This study was involved in the development and validation of PILs for CHD, and the previous researches developed and validated leaflets on peptic ulcer, hypertension, diabetes, asthma,[11] hemodialysis[14] and chronic obstructive pulmonary disease,[15] diabetic foot ulcer,[16] and tuberculosis.[8] This study is unique, compared to previous studies as many of the earlier studies used either western formula or user-testing questionnaires to assess the readability of PILs. In the present study, readability was evaluated by both western formula and user testing questionnaires.[4],[11],[14],[15] The mean BALD score for developed PILs in English language was better compared to previous studies,[11],[15],[16] and the score was similar to Mateti et al.[14] The mean BALD score for the prepared PILs in the Kannada language was 27 whereas 26 in previous studies.[10],[16]

In our study, the readability score was attained 7.4 for FK-GL and 61.5 for the FRE. In another study, FRE score was 73.9 better than our study, and the FK-GL score was 6.1 lesser than our study.[16] The previous studies achieved 68.3 scores for FRE which is more compared to our study and 7.4 for FK-GL which is similar to our study.[15] FRE score was 72.4 and 80 in other studies which was more compared to our study.[4],[11] Most of the studies used western scales to assess readability, and these scales are not suitable for Indian languages. Hence, the present study was attempted to evaluate the readability of Kannada and Malayalam language leaflet by user testing. In our research, the mean score of user-testing questionnaires had notably improved from 45 to 79.30 which is better than the previous researches. The improvement in the scores was due to the provision of PILs (information about symptoms, risk factors, diagnosis, diet, and lifestyle, commonly prescribed medications, and the importance of regular checkups) and allowed the participants to read the PILs for 20 min. After reading the PILs, the posttest was done to reevaluate the knowledge. In the previous study, the overall user-testing mean score was 44.25–69.62[14], whereas the overall user-testing mean score for another study was 43.4–69.7.[16] In previous research work, the overall user opinion on the leaflet content and design was 81.44%[14] and 82.4% in another research study[16], which is almost similar to our study. The limitations of the study include the following: long-term retention of knowledge was not evaluated and the readability of Kannada and Malayalam language PILs was not performed due to the unavailability of the readability formulae in the Indian languages.


   Conclusion Top


The readability of the Indian language PILs was assessed in a better way by user-testing questionnaires compared to the western scales of FRE and FK-GL readability methods. In our study, the knowledge about the disease and medication had significantly been improved after reading the PILs. Nearly 82.55% of patients rated the PILs as good design and content.

Data segment –
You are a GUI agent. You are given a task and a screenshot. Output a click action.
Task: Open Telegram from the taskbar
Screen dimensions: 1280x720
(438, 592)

Your tasks –
- 1) Answer these questions from the leaflet study passage.
(a) What was the mean BALD score for the prepared PILs in the Kannada language?
(b) What FK-GL and FRE scores did the present study attain?
(c) What share of patients rated the PILs as good design and content?
- 2) Reproduce the stretch of the leaflet study passage from "Conclusion Top" through "design and content.".
- 3) Rewrite the paragraph of the leaflet study passage that begins "In our study, the readability score was attained" as a list, keeping its main facts.

Task solutions –
- 1)
(a) 27
(b) 7.4 for FK-GL and 61.5 for FRE
(c) Nearly 82.55%

- 2)
Conclusion Top


The readability of the Indian language PILs was assessed in a better way by user-testing questionnaires compared to the western scales of FRE and FK-GL readability methods. In our study, the knowledge about the disease and medication had significantly been improved after reading the PILs. Nearly 82.55% of patients rated the PILs as good design and content.

- 3)
- This study scored 7.4 on FK-GL and 61.5 on FRE.
- Other studies reported:
  - an FRE of 73.9 and an FK-GL of 6.1
  - an FRE of 68.3 and an FK-GL of 7.4
  - FRE scores of 72.4 and 80
- Most studies used western scales, which are not suitable for Indian languages, so this study evaluated the readability of the Kannada and Malayalam leaflets by user testing.
- The mean user-testing score rose from 45 to 79.30, which is better than previous research.
- This improvement came from providing the PILs and letting participants read them for 20 min. The PILs covered symptoms, risk factors, diagnosis, diet and lifestyle, commonly prescribed medications, and the importance of regular checkups. A posttest then reevaluated knowledge.
- Earlier user-testing mean scores were 44.25–69.62 in one study and 43.4–69.7 in another.
- Earlier user opinion on leaflet content and design was 81.44% and 82.4%, almost similar to this study.
- Limitations:
  - Long-term retention of knowledge was not evaluated.
  - Readability of the Kannada and Malayalam PILs was not performed because readability formulae are unavailable in Indian languages.